* **Work item**: Extract the lines up to and including the one that contains "Screen dimensions: 952x1270", starting with the first line of the entries below, and omit the pictures.

Dataset entries
-=-=-=-=-
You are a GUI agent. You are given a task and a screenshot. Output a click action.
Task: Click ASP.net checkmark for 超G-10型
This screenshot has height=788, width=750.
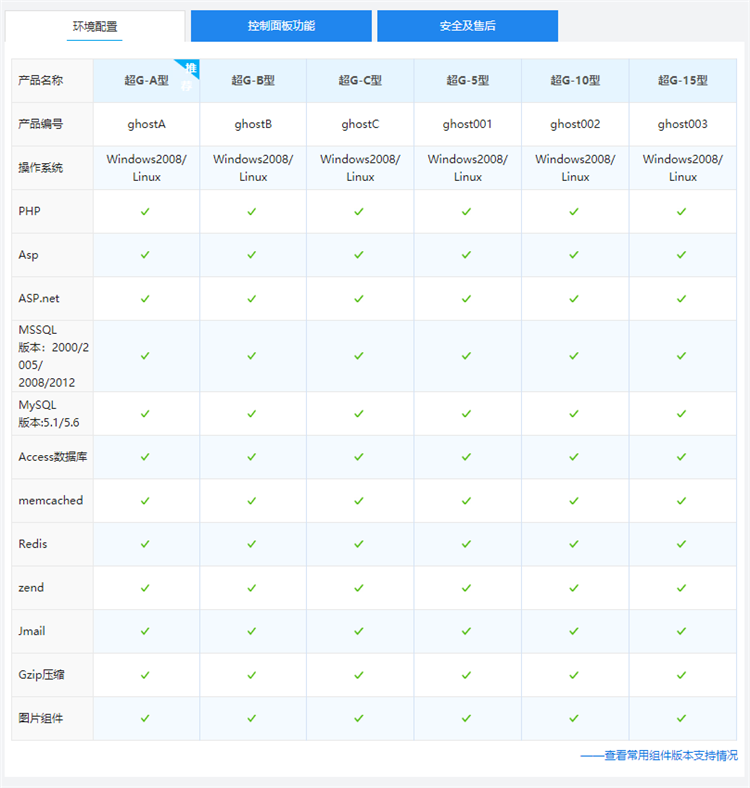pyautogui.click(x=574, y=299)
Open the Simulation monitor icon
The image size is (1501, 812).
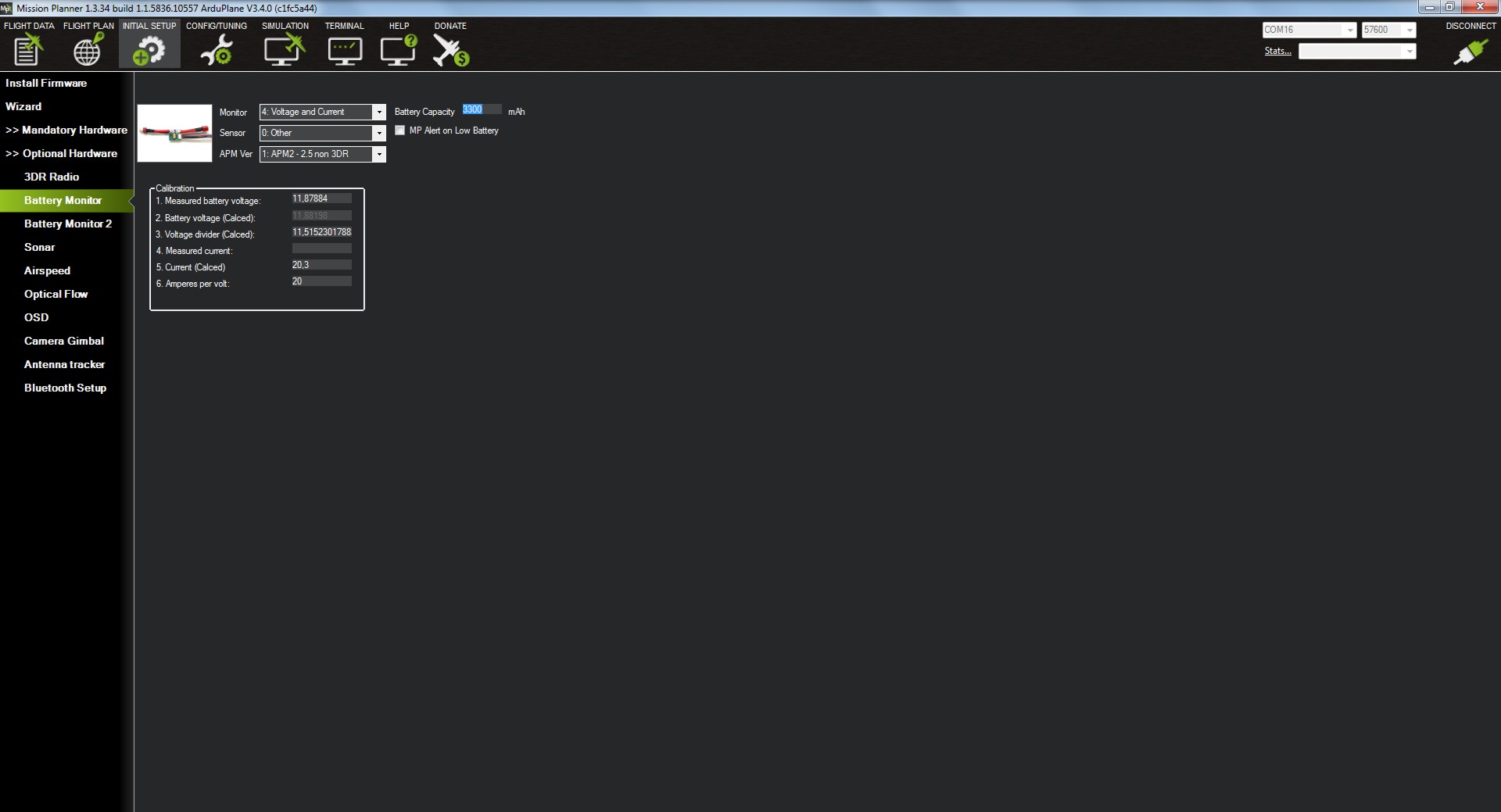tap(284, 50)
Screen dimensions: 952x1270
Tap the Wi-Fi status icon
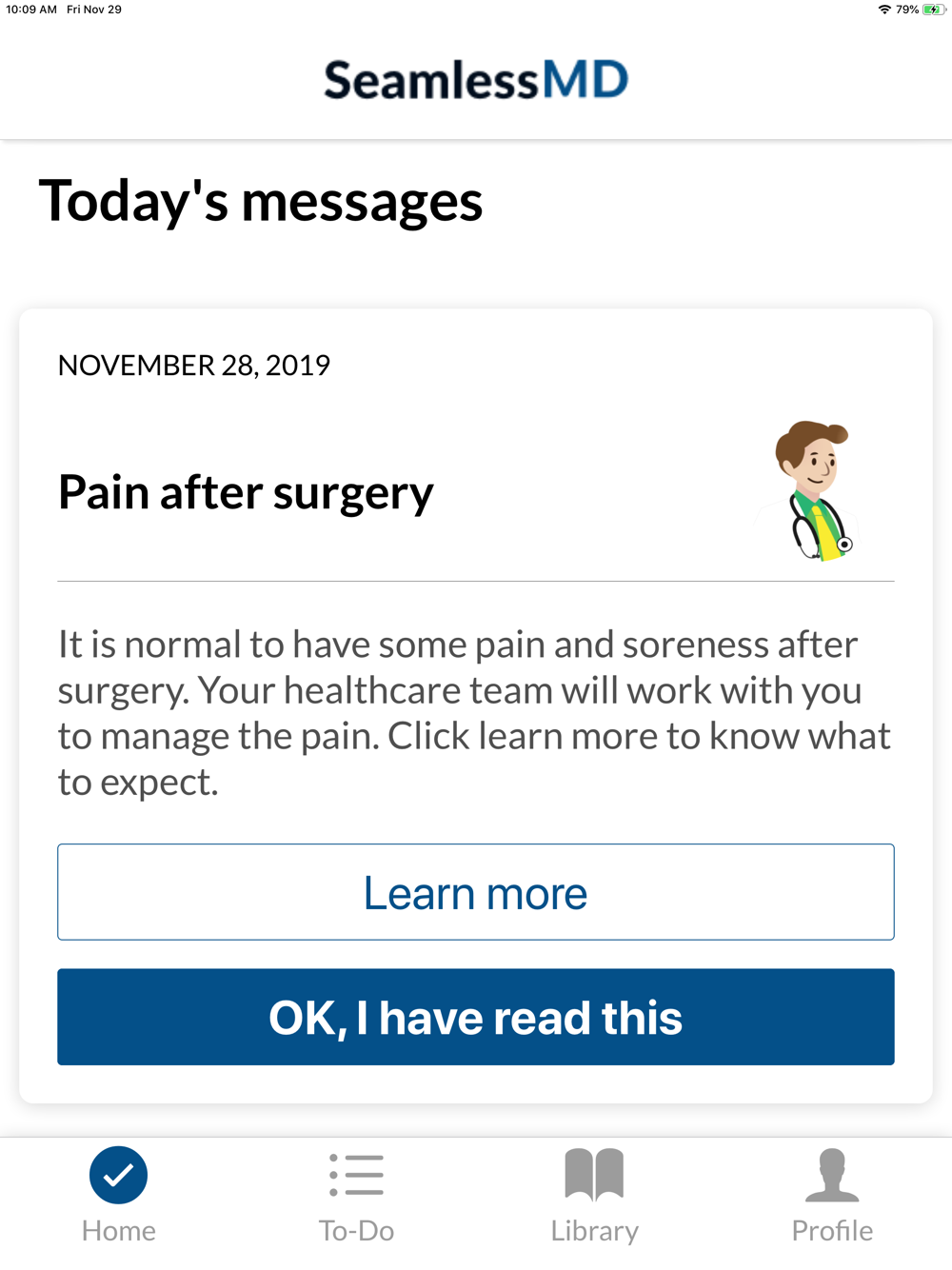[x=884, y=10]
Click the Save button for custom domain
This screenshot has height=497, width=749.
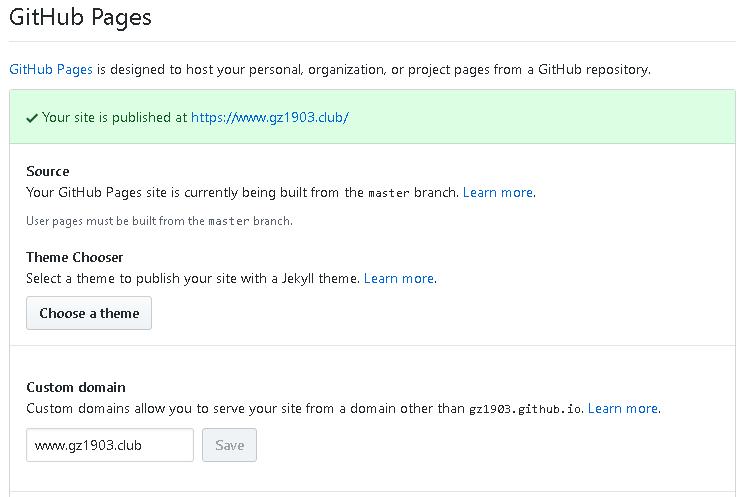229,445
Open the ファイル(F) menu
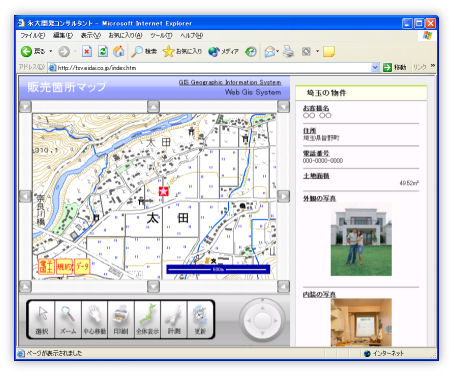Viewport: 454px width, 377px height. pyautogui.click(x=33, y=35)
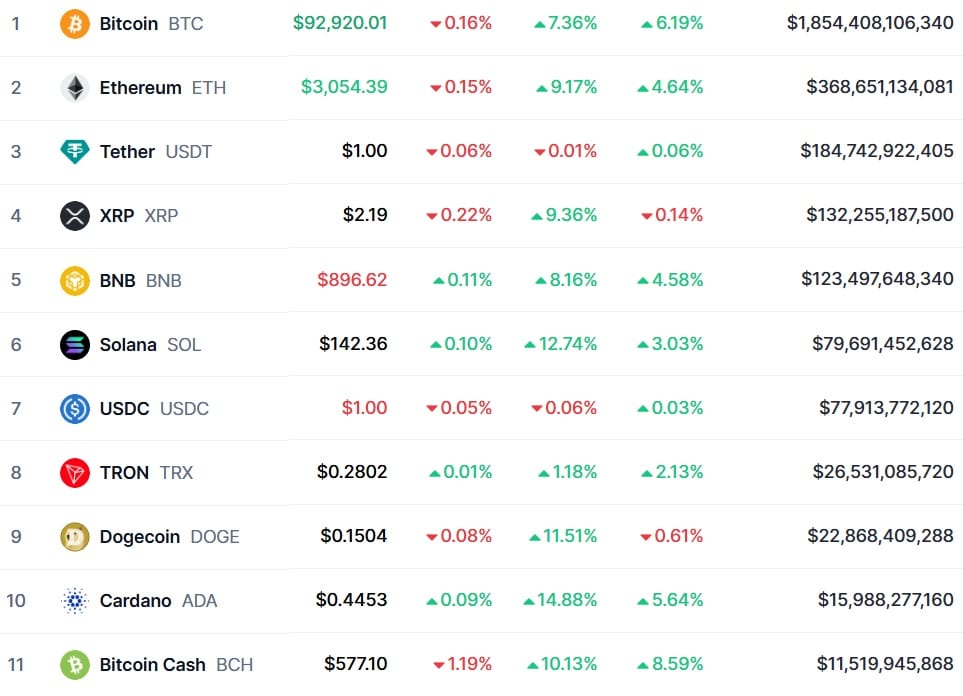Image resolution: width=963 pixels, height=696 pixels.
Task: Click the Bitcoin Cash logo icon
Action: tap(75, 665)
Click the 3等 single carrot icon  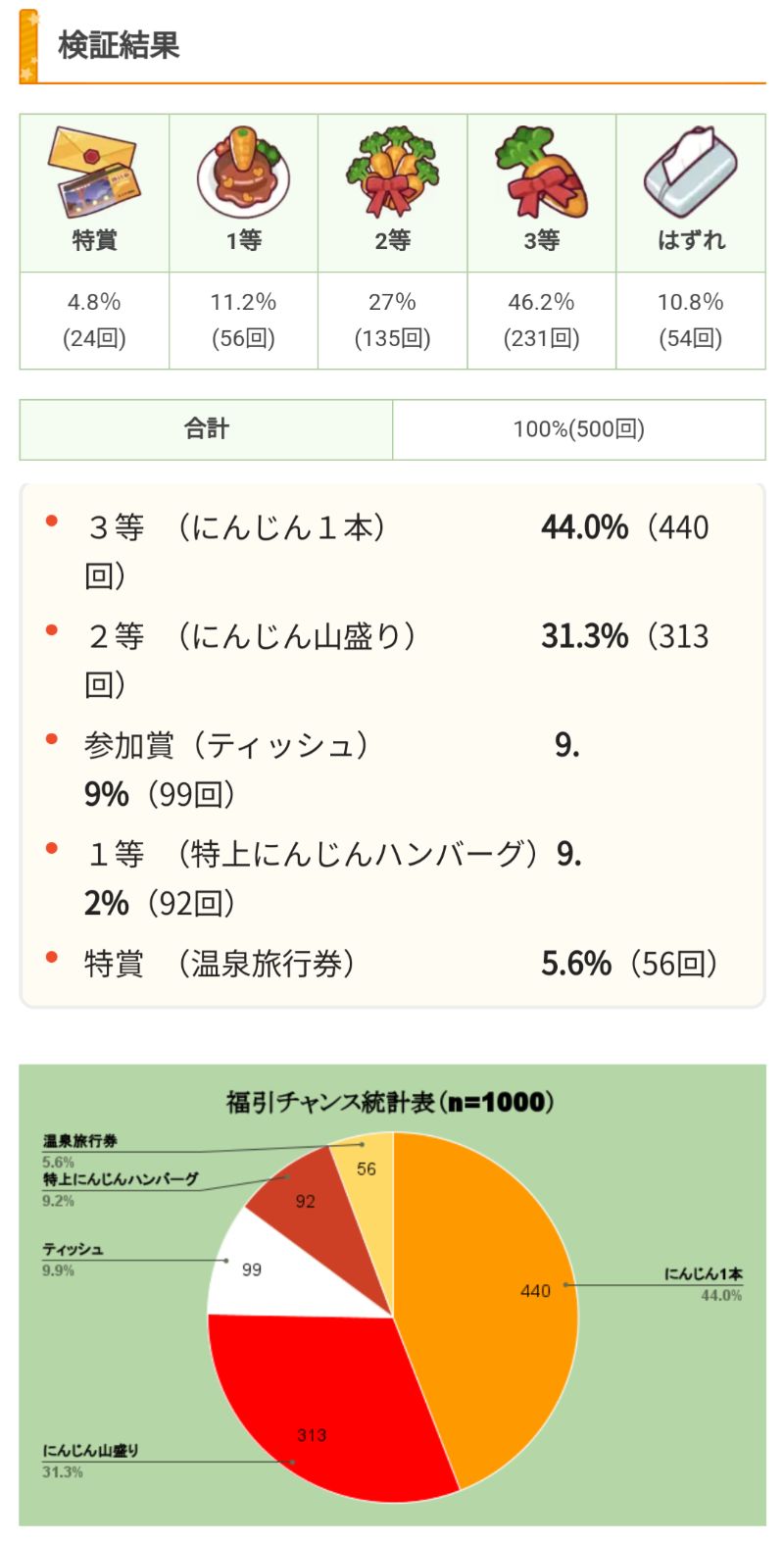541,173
-=-=-=-=-
* **Output of the exercise**:
You are a GUI agent. You are given a task and a screenshot. Output a click action.
Task: Click ASP.net checkmark for 超G-10型
This screenshot has height=788, width=750.
pyautogui.click(x=574, y=299)
Open the Simulation monitor icon
The image size is (1501, 812).
tap(284, 50)
Screen dimensions: 952x1270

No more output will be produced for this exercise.